Nous ne vîmes point le pacha gouverneur de l’eyalet de Chodavendkjar, il était absent ; mais, grâce aux bons offices du vice-consul de France, M. Séon, nous passâmes à Brousse quatre journées des plus agréables.

Brousse est la perle de l’Anatolie ; abritée au midi par les forêts et les rochers de l’Olympe qui fournit à ses fontaines le tribut d’eaux abondantes, elle domine une vallée d’une admirable fertilité ; en été, les brises de la mer et celles des montagnes viennent tempérer la chaleur ; une ceinture de rands arbres, cyprès, platanes, peupliers, châtaigniers, l’enveloppe, prolongeant ses ramifications à perte de vue parmi les bois de mûriers qui couvrent la vallée, et, dans l’intérieur même de la ville, à l’entour de chacune des mosquées ; celles-ci dirigent de toutes parts vers le ciel leurs coupoles et leurs minarets.

Mais cette riante surface cache un sol que les courants volcaniques peuvent ébranler à chaque instant.

Il y a huit ans à peine, Brousse a été secouée jusque dans ses fondements par une violente commotion ; de cruels désastres ont accablé ses habitants, et les monuments les plus intéressants sont tombés ou ont perdu leur aplomb.

Brousse : Mosquée et turbes du sultan Mourad (Voy. p. 246).

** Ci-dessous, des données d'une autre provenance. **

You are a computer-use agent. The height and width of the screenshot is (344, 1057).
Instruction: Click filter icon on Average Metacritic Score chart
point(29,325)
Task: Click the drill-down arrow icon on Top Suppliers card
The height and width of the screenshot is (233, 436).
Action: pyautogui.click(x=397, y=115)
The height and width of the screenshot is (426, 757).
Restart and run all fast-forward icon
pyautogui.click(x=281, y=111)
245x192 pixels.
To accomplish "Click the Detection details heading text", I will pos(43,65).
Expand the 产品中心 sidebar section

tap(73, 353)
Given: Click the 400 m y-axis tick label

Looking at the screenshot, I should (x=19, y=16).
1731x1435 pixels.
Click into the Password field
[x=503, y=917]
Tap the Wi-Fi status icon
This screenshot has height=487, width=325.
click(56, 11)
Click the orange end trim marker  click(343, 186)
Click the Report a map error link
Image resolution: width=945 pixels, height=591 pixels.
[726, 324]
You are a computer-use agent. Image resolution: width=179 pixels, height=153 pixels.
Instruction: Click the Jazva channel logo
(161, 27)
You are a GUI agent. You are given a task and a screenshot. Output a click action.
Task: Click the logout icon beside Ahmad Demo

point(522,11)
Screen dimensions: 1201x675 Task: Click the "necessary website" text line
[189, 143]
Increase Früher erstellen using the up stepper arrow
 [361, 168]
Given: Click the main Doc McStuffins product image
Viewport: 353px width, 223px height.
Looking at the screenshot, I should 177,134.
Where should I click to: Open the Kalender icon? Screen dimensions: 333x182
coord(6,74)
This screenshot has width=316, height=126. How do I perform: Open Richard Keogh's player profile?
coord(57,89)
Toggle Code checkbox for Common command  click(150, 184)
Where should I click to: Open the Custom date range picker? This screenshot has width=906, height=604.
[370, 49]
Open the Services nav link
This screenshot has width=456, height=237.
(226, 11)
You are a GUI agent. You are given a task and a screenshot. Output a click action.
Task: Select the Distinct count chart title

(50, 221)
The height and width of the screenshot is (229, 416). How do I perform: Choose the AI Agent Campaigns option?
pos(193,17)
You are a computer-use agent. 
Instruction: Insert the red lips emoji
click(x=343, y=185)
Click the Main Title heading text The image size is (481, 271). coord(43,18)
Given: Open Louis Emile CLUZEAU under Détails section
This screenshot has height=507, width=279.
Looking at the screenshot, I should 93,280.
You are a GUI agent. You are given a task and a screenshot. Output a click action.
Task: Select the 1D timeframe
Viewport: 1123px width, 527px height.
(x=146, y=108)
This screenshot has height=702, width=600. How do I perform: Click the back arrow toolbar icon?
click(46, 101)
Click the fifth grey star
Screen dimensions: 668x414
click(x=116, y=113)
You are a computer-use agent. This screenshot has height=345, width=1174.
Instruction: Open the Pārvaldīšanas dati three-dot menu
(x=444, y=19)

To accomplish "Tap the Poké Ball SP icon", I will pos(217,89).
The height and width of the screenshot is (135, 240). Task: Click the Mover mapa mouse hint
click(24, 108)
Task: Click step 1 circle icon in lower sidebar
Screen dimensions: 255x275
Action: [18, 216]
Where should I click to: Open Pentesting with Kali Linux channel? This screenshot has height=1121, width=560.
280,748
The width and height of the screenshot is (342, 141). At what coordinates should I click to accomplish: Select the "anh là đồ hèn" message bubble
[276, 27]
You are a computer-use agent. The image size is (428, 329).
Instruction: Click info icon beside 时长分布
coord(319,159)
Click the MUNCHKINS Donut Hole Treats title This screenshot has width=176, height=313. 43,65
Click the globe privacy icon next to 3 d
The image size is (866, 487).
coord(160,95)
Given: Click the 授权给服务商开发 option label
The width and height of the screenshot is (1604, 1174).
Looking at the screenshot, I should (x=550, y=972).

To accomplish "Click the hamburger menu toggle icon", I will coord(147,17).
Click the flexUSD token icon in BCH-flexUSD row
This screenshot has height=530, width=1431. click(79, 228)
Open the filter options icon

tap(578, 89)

Aussi la population tend-elle à décroître ; les divers ouvrages qui en fournissent une évaluation, la portent à cinquante et même à cent mille âmes ; l’on m’a affirmé sur place qu’on ne pourrait pas en compter aujourd’hui plus de trente-cinq mille ; il faut chercher la vérité entre ces données extrêmes.

À la suite de cette catastrophe, Brousse a perdu un hôte illustre, Abd-el-Kader, qui, à l’exemple d’Annibal, l’avait choisie pour lieu de refuge. Il s’est retiré depuis à Damas où l’attendaient d’autres tempêtes.

D’effroyables incendies ont aussi ravagé à plusieurs reprises cette ville infortunée ; mais partout en Orient on semble familiarisé avec ce fléau ; il faut citer spécialement les incendies de 1490, de 1804, et celui qui éclata un an après notre passage, le 19 septembre 1863.

La Bithynie a compté plusieurs Prusias parmi ses rois ; les villes fondées par eux ont toutes porté le nom de Prusa ; Brousse était la Prusa ad Olympum.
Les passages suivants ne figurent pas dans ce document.